The cash dividend we received from Coke in 1994 was $75 million. By 2022, the dividend had increased to $704 million. Growth occurred every year, just as certain as birthdays. All Charlie and I were required to do was cash Coke’s quarterly dividend checks. We expect that those checks are highly likely to grow.
American Express is much the same story. Berkshire’s purchases of Amex were essentially completed in 1995 and, coincidentally, also cost $1.3 billion. Annual dividends received from this investment have grown from $41 million to $302 million. Those checks, too, seem highly likely to increase.
These dividend gains, though pleasing, are far from spectacular. But they bring with them important gains in stock prices. At yearend, our Coke investment was valued at $25 billion while Amex was recorded at $22 billion. Each holding now accounts for roughly 5% of Berkshire’s net worth, akin to its weighting long ago.
The lesson for investors: The weeds wither away in significance as the flowers bloom. Over time, it takes just a few winners to work wonders. And, yes, it helps to start early and live into your 90s as well.
This is a key concept for income investors: yield on cost.
If you buy shares of a stock that pays $1 per year at $20, you collect a 5% yield. If that dividend per share rises to $2, then you are earning a 10% yield on your cost of shares.
Time + Growing Dividends = Extra-High Yields. It’s that simple.
In Berkshire’s case, its $1.3 billion investment now pays $704 million per year. That’s a 54% yield on cost. In less than two years, Berkshire makes back its entire original investment.
But that’s not all… Typically, the shares you bought don’t currently pay a 10% yield to new investors. Instead, it’s more likely that the shares have risen to keep the yield consistent.
In our example, those $20 shares may have risen to $40 to keep the yield at 5%. In Berkshire’s case, the $1.3 billion invested in Coca-Cola rose to $25 billion.
This is the power of rising dividends. Higher dividends lead to higher yields and to higher share prices as well. And that’s why you want to buy dividend-payers for the long term.

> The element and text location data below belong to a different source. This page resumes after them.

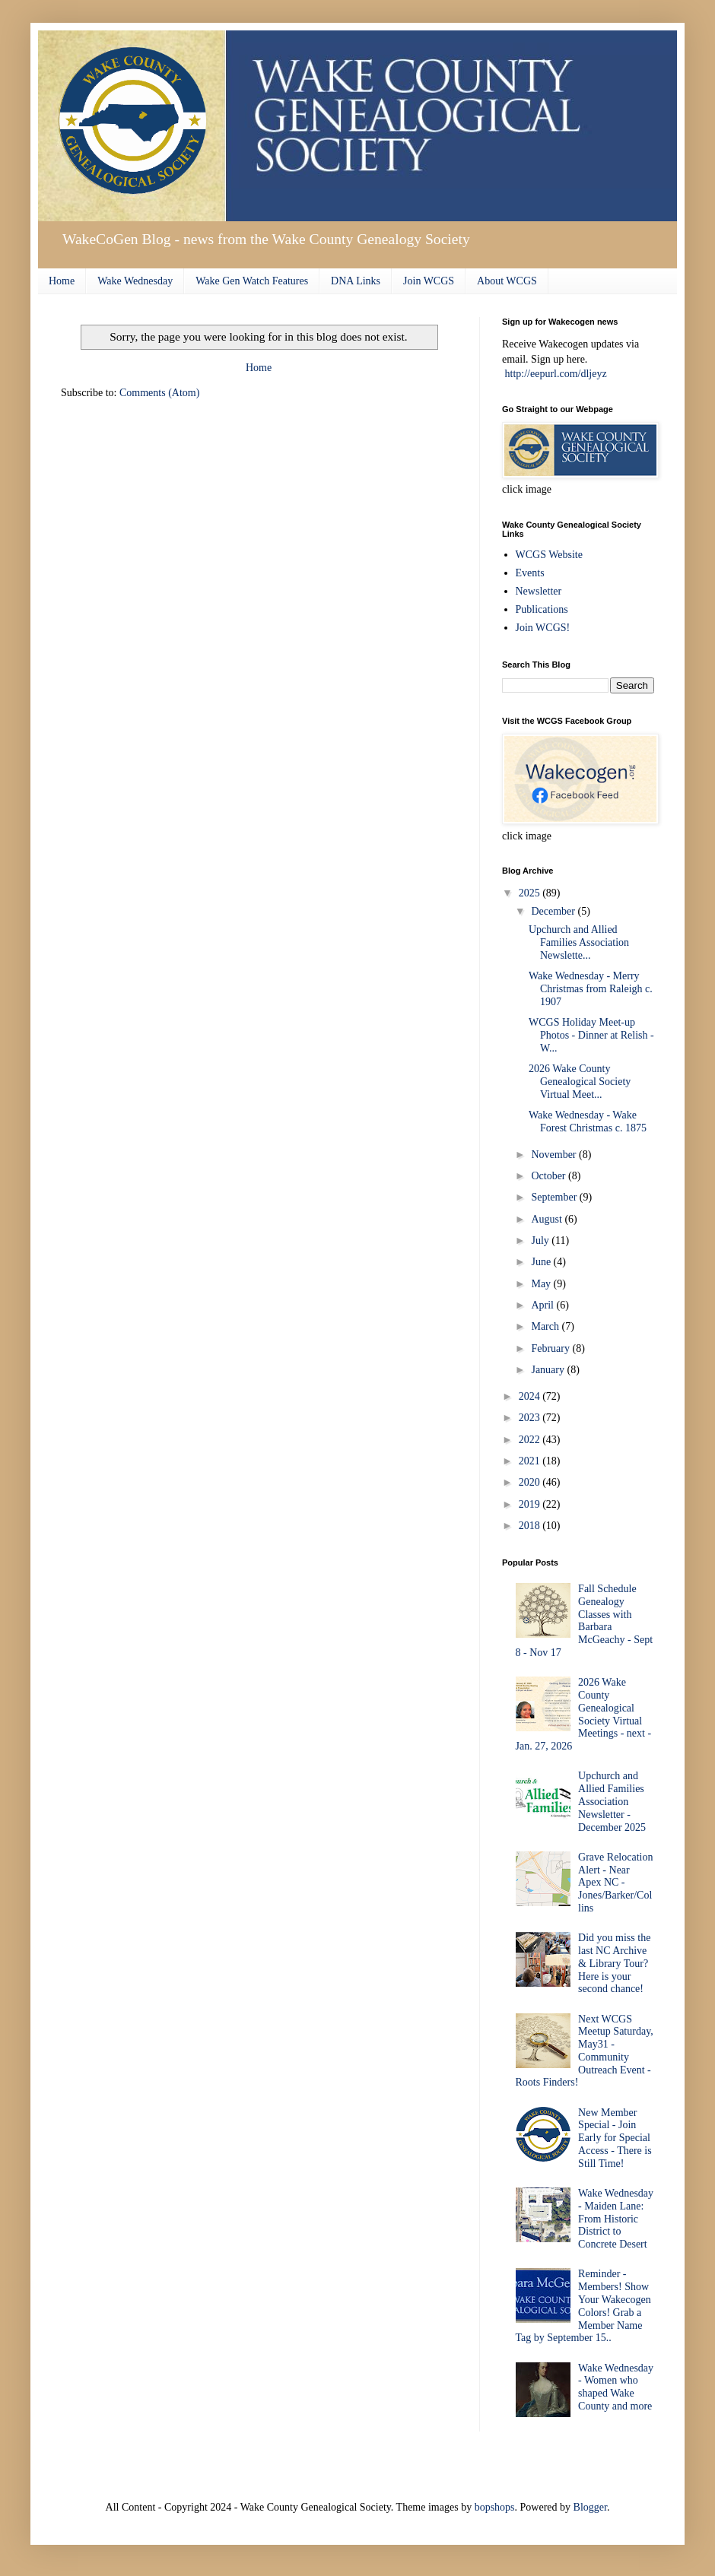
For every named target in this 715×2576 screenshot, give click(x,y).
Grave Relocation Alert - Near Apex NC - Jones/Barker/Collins (615, 1882)
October (549, 1176)
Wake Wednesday (135, 281)
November (555, 1154)
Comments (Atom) (159, 392)
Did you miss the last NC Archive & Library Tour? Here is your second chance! (614, 1963)
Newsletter (539, 591)
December (554, 911)
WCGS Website (549, 554)
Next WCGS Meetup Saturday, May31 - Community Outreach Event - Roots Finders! (584, 2051)
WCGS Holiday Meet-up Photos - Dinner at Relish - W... (591, 1035)
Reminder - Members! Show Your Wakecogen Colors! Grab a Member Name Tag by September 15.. (583, 2305)
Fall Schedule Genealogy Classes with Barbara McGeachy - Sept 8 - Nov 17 (584, 1620)
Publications (542, 609)
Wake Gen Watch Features (251, 281)
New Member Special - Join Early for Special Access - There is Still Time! (615, 2138)
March (546, 1326)
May (542, 1284)
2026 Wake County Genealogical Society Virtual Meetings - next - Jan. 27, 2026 (584, 1714)
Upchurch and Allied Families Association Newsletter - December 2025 (612, 1801)
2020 (531, 1482)
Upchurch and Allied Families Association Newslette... (579, 942)
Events (530, 573)
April (543, 1305)
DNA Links (355, 281)
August (547, 1219)
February (551, 1348)
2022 (531, 1439)
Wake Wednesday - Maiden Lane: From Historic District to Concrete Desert (615, 2218)
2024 (531, 1396)
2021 (531, 1461)
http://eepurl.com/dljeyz (556, 373)
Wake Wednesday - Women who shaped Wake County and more (615, 2387)
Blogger (590, 2507)
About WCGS (507, 281)
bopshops (495, 2507)
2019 (531, 1504)
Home (62, 281)
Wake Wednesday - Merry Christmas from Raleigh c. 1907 (591, 988)
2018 (531, 1525)
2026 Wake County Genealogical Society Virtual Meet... (580, 1081)
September (555, 1197)
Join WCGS (428, 281)
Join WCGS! (543, 627)
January (549, 1369)
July (541, 1240)
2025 (531, 893)
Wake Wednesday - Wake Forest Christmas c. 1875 (588, 1121)
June (542, 1261)
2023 (531, 1417)
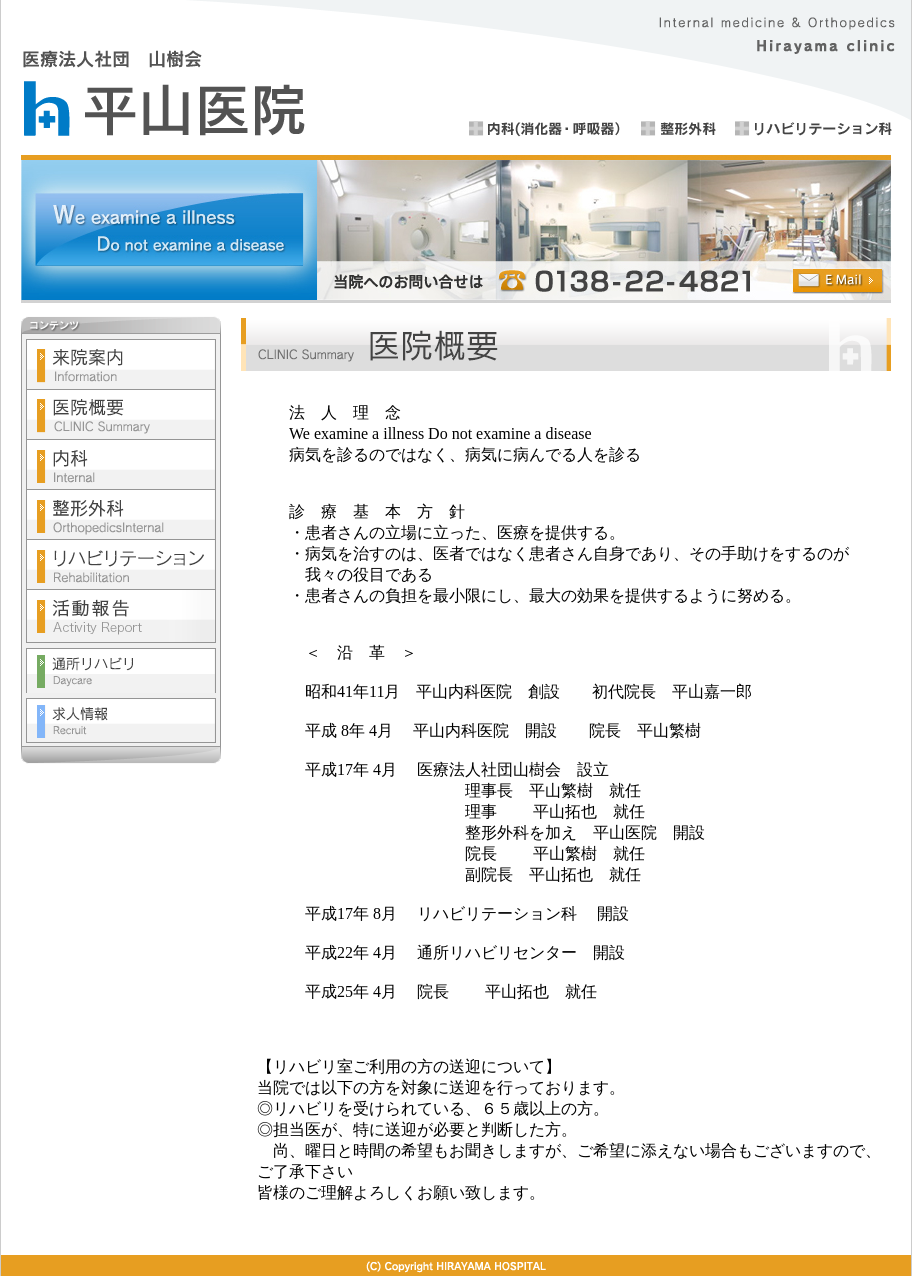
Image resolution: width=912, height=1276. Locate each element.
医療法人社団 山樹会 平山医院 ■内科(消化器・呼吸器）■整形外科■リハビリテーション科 (456, 77)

You should always be doing this. But from time to time, you should really be doing this.
At times, the market gives you a particularly ripe opportunity to buy stellar businesses with great dividends at good prices. We’re in one of those periods today.
So, don’t let it pass you by. After all the stock market analyses, forecasts, predictions, hunches, and guesses… this is about as close as you can get to an unassailable investment truth: Buy growing dividends, and you get rich.